L’équipe de Colette Club

Elle vient d’où, cette envie d’entreprendre ?

Après ma prépa, j’ai intégré une école spécialisée dans les métiers de la culture et des médias, l’EAC à Paris. En 2011, pour mon premier boulot, j’ai rejoint BlaBlaCar. Ça a été le début d’une aventure complètement folle où j’ai eu la chance inouïe de vivre la naissance d’une licorne. J’ai eu l’opportunité de grandir avec l’entreprise : j’ai vécu les levées de fonds successives, son internationalisation… Je suis passée par tous les métiers de la communication ! À l’époque, la plateforme comptait 1,5 millions d’utilisateurs. Mon rôle était de développer cette communauté de covoitureur·ses, de lui donner les moyens de s’exprimer, de faire émerger des ambassadeur·rices. Au bout de 6 ans chez BlablaCar, j’ai eu le sentiment que j’avais fait le tour, et ça tombait bien car j’avais un projet en tête. En 2018, j’ai créé ma boîte : Shapin’, une plateforme en ligne de sport et bien-être, avec Olivier le CTO. Au bout de 2 ans, on a décidé de continuer ce projet sur notre temps libre.

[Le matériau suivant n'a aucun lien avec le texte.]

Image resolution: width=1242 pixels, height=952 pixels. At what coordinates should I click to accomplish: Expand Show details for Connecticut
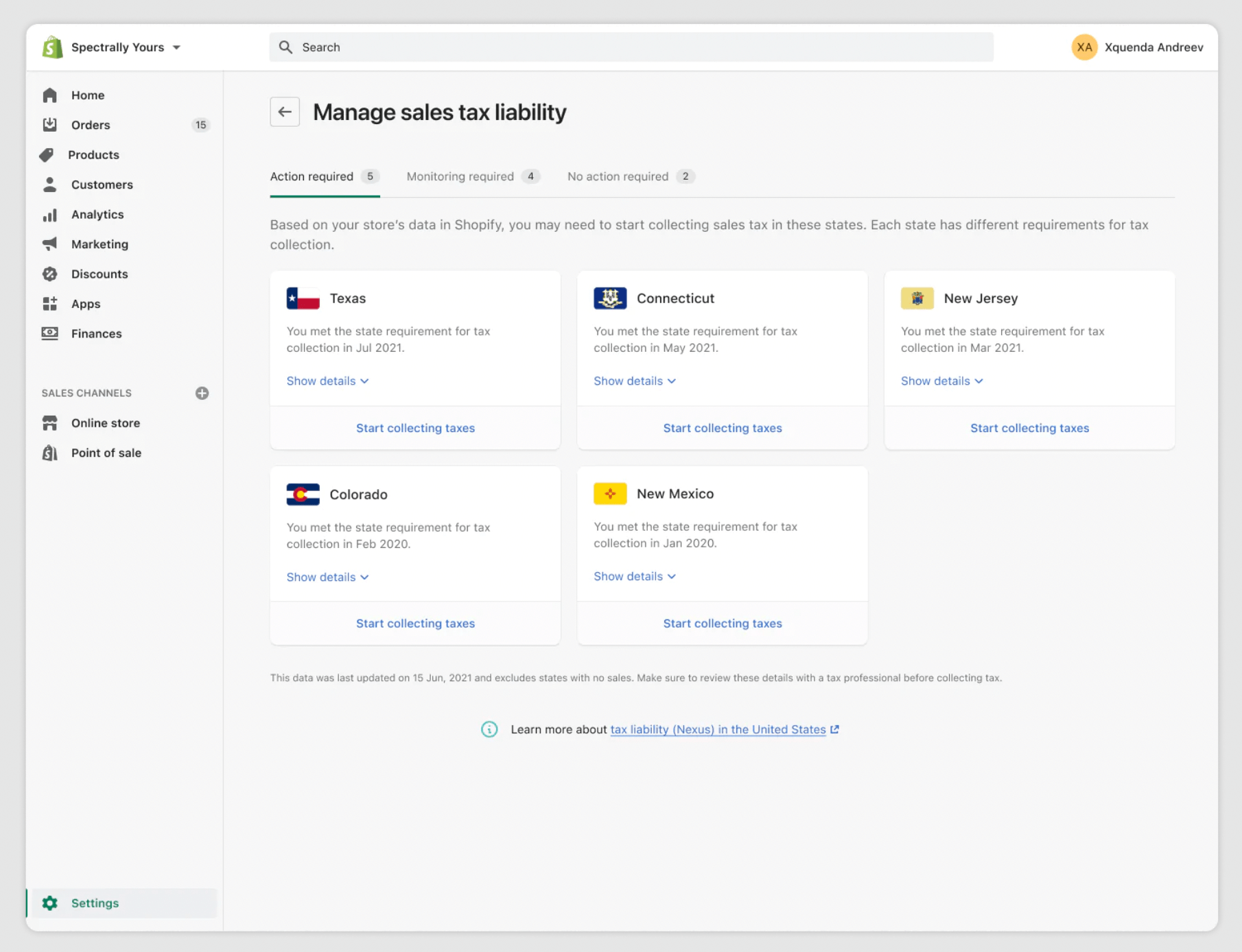pos(634,381)
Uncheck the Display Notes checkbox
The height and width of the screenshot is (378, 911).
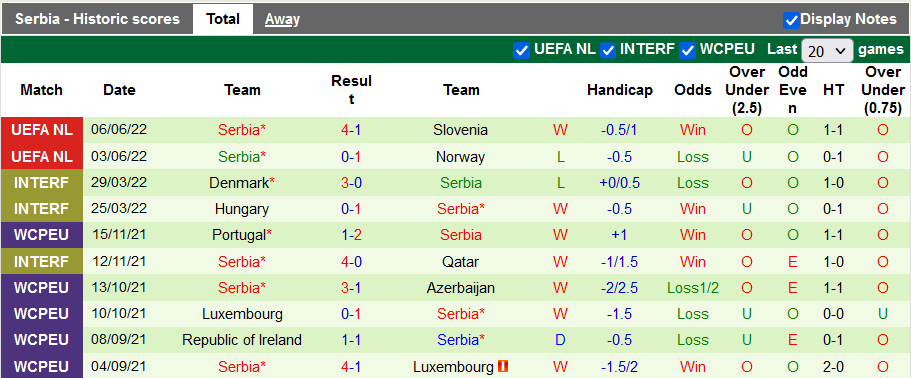tap(791, 20)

J’ai alors été contactée par Matthieu Vaxelaire qui cherchait quelqu’un pour rejoindre l’équipe fondatrice de Colette sur la partie communication, branding et ça a fait tilt.

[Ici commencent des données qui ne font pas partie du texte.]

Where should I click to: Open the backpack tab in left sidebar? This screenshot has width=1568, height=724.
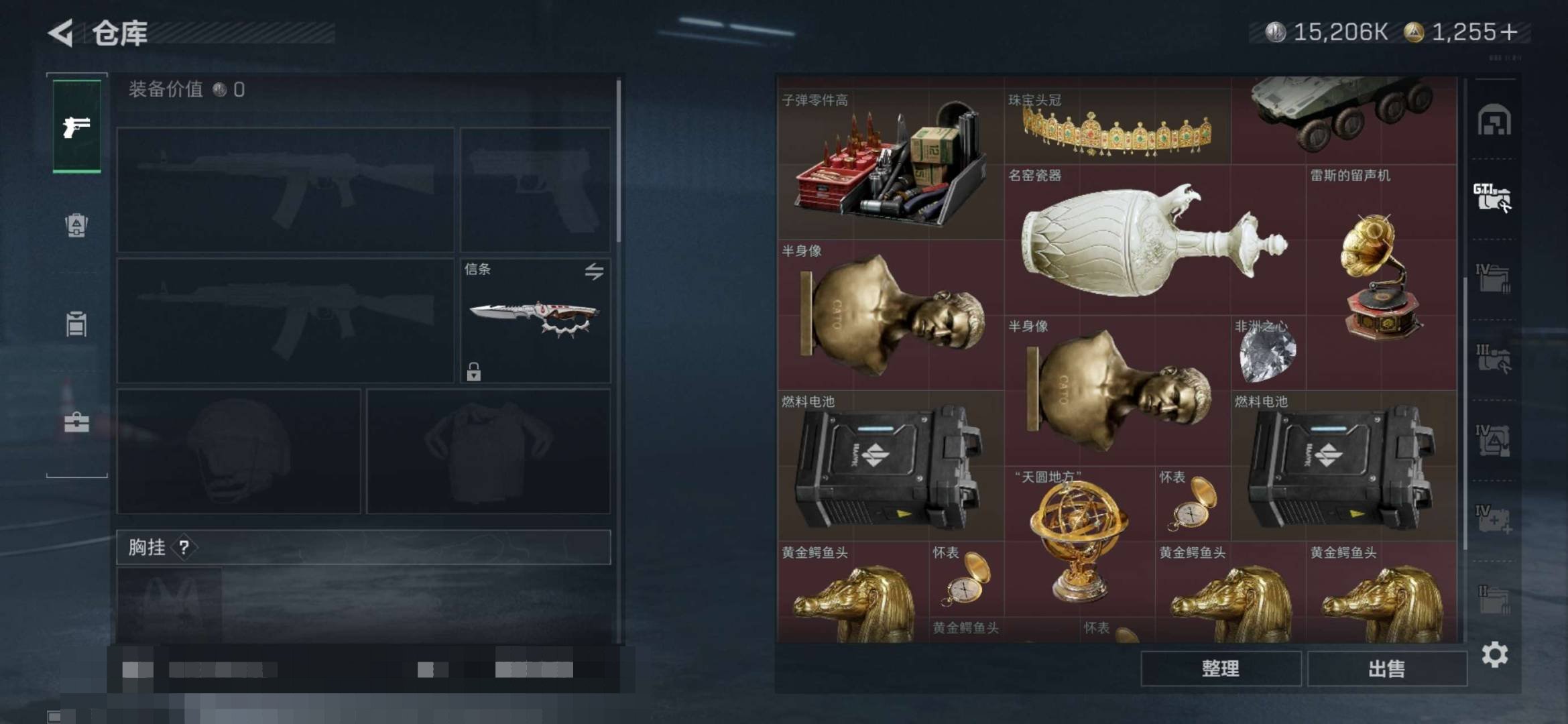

À travers la cohabitation inter-générationnelle, Colette souhaite combattre la solitude des personnes seniors. Pourquoi cette thématique te tient-elle à cœur ?

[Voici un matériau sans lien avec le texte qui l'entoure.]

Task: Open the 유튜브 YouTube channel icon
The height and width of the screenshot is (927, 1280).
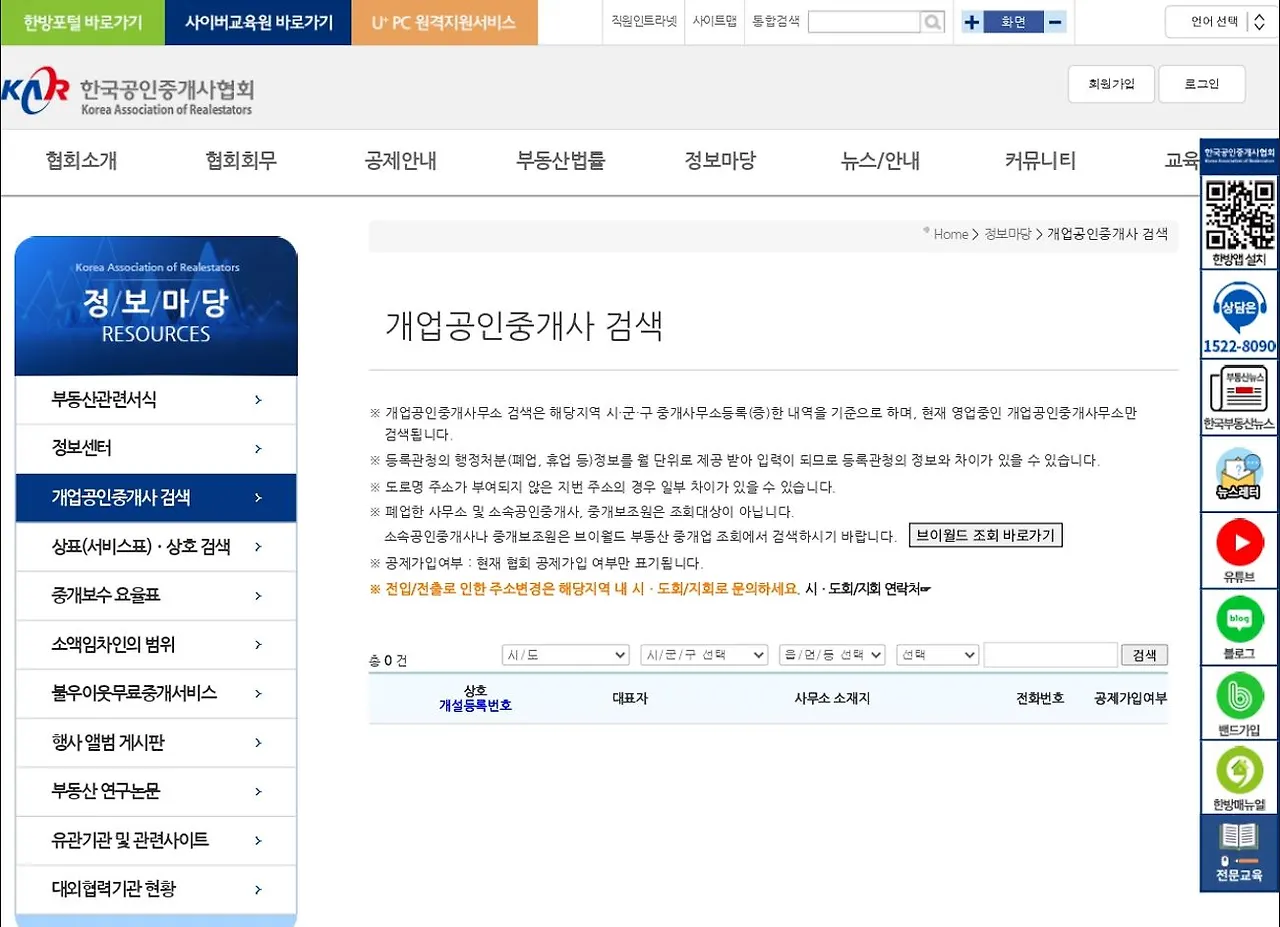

Dans mon ancien appartement parisien, j’avais une voisine de palier assez âgée. À chaque fois que je sortais de chez moi, je l’entendais converser avec le présentateur radio, et si on se croisait dans l’immeuble, elle engageait la conversation. Pendant un temps je me suis sentie gênée par le fait qu’elle veuille toujours me parler. Mais un jour j’ai réalisé à quel point elle était seule. Ça m’a tellement marquée que deux jours plus tard, je rejoignais l’association Au bout du fil pour appeler les personnes âgées isolées. Même si j’ai finalement dû abandonner cet engagement par manque de temps, je me suis fait la promesse qu’un jour je m’attaquerai à ce problème.

Colette vient également en aide aux étudiant·es dans leur quête d’un appartement parisien. Est-ce un sujet aussi important que celui de la solitude des senior·es ?

Complètement ! Quand on est étudiant·e, trouver un logement à Paris est une véritable galère. C’est un processus très stressant : la recherche en amont, les coups de fil aux agents immobiliers, puis la queue devant le logement avec une trentaine de locataires potentiels et l’incompréhension face aux refus… Sans parler du prix : à Paris, il faut compter en moyenne 885€ par mois pour un studio de 12m2. Sur Colette, on trouve des logements familiaux jusqu’à 150 mètres carrés à partir de 500€ par mois toutes charges comprises. Des appartements confortables, très bien situés. En général, les jeunes qui arrivent sur Colette trouvent un logement en une semaine voire 48h. Ils n’en reviennent pas !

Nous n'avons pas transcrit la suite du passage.